━━━ SELECTED PASSAGE ━━━

In a study published by Nature Portfolio Journal: Mental Health Research, Flo Health has illuminated the effects of acute stress on pain perception among women during the ongoing Russia-Ukraine war. This research, marking the first real-world examination of ‘stress-induced analgesia’ (SIA), offers critical insights into the relationship between heightened stress and reduced pain sensitivity.

For this study Flo, a women’s health app with 58 million monthly active users, utilized de-identified data from 87,315 Ukrainian women. These participants, all users of the app, were actively logging symptoms before and after the conflict began. The data revealed a notable increase in stress levels coinciding with a decrease in reported pain, providing the largest documented case study of SIA outside a laboratory setting according to the company.

The implications of this research extend far beyond academic interest though. Understanding how stress impacts pain perception in real-life scenarios is crucial for the development of more effective treatments and support for women worldwide. The study not only advances our comprehension of stress and pain but also highlights the potential for mobile technology in gathering valuable health data.

With studies like this Flo aims to bridge the gender gap in medical research and improve women’s day-to-day lives by delving into various health topics, from menstrual symptomatology to reproductive aging. The study, a collaboration between Flo and Professor Sarah Garfinkel from University College London, is a testament to the potential of combining technology, academic expertise, and real-world data for the betterment of global health.

━━━

:: WHAT THE TASK ASKS ::
Please say how many Ukrainian women supplied the de-identified data that Flo used, according to the article on stress and pain.

━━━ RECORD EXCERPTS ━━━

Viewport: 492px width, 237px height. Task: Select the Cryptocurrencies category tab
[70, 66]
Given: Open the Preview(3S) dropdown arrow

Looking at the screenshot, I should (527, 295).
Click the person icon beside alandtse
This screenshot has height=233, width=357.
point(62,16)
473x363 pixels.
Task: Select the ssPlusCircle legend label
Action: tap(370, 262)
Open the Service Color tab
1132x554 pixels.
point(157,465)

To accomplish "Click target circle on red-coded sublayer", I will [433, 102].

━━━
━━━ RECORD EXCERPTS ━━━

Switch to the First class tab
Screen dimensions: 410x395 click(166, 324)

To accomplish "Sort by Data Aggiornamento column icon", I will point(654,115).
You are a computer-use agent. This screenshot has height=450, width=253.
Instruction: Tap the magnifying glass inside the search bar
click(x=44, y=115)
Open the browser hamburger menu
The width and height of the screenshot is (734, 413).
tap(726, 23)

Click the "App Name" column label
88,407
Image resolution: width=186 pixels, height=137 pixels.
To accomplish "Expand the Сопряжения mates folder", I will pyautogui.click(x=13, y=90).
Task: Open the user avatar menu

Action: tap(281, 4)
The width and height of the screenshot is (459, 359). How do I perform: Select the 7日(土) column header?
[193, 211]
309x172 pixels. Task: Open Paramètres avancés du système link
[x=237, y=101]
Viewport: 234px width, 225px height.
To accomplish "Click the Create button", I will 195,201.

━━━
━━━ RECORD EXCERPTS ━━━

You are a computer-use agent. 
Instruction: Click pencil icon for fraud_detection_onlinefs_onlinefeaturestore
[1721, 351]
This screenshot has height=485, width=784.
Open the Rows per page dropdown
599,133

━━━

:: ANSWER AREA ::
87,315